2.1.3.1 Pengertian Motivasi Kerja
Agar pengertian motivasi ini lebih jelas ada beberapa pendapat ahli mengenai
definisi-definisi motivasi diantaranya adalah:
Menurut Robbins (2015:166) adalah kesediaan untuk mengeluarkan tingkat
upaya yang tinggi untuk tujuan organisasi, yang dikondisikan oleh kemampuan
upaya itu dalam memenuhi beberapa kebutuhan individual.
Draft (2002:91) menyebutkan bahwa motivasi (motivation) adalah mengacu
pada dorongan, baik dari dalam atau dari luar diri seseorang yang memunculkan
antusiasme dalam kegigihan untuk melakukan tindakan tertentu.
Menurut Luthans (2012:270) motivasi merupakan proses yang dimulai
dengan defisiensi fisiiologis dan psikologis yang menggerakan perilaku atau
dorongan yang ditujukan untuk tujuan insentif.
Berdasarkan beberapa pengertian motivasi di atas dapat disimpulkan bahwa
motivasi kerja merupakan bagianyang penting dalam suatu organisasi yang berfungsi
alat untuk pencapaian tujuan atau sasaran yang ingin dicapai.

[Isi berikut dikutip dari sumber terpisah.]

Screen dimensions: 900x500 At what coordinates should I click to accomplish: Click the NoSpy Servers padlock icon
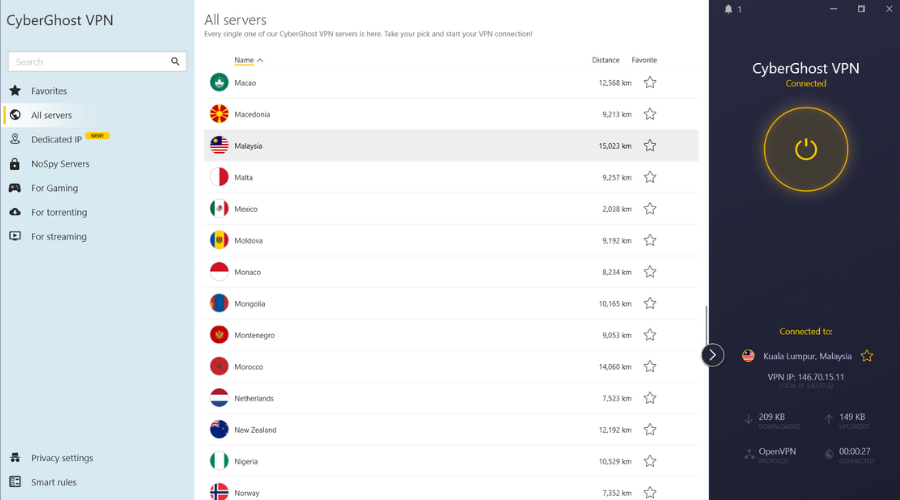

Motivasi kerja juga
mengandung dua tujuan utama yaitu dari dalam diri individu yaitu untuk memenuhi
kebutuhan atau keinginan pribadi dan tujuan organisasi tempatnya bekerja.
28
2.1.3.2 Proses Motivasi Kerja
Untuk lebih memahami mengenai motivasi kerja, maka terlebih dahulu
diperlukan pemahaman mengenai apa saja yang menjadi dasar munculnya motivasi
karyawan untuk bekerja. Seperti yang digambarkan dalam Hasibuan (2013:151)
mengenai proses awal motivasi, sebagai berikut
Gambar 2.6
Proses Motivasi
Berdasarkan gambar di atas, dapat diketahui bahwa yang menjadi awal
karyawan memiliki motivasi dalam diri adalah karena adanya kebutuhan yang tidak
dipenuhi atau tidak terpenuhi oleh organisasi dalam memperoleh kepuasan baik
secara material maupun sosial. Sehingga untuk memperoleh tujuan tersebut,
karyawan perlu penggerak dan pendorong dalam dirinya untuk mencapai kebutuhan
tersebut.
29
2.1.3.3 Teori -Teori Motivasi
Ada beberapa teori motivasi yang telah dikemukakan oleh beberapa ahli yang
menekuni kegiatan pengembagan teori motivasi. Priansa (2014:205-212)
menyebutkan beberapa teori motivasi antara lain :
1. Teori Hirarki Kebutuhan Maslow
Teori ini mengikuti teori jamak, yakni seorang berperilaku/bekerja,karena
adanya dorongan untuk memenuhi bermacam-macam kebutuhan. Karena
kebutuhan yang diinginkan pegawai berjenjang, artinya bila kebutuhan yang
pertama telah terpenuhi maka kebutuhan tingkat kedua akan menjadi yang
utama. Selanjutnya jika kebutuhan tingkat kedua telah terpenuhi maka muncul
tingkat ketiga dan seterusnya sampai tingkat kebutuhan kelima. Teori motivasi
yang dikembangkan oleh Maslow yang menyatakan bahwa setiap diri manusia
itu sendiri terdiri atas lima tingkat atau hirarki kebutuhan, yaitu :
1) Kebutuhan fisiologi (fisiological needs). Kebutuhan dasar untuk
menunjang kehidupan manusia, yaitu: pangan, sandang, papan, dan seks.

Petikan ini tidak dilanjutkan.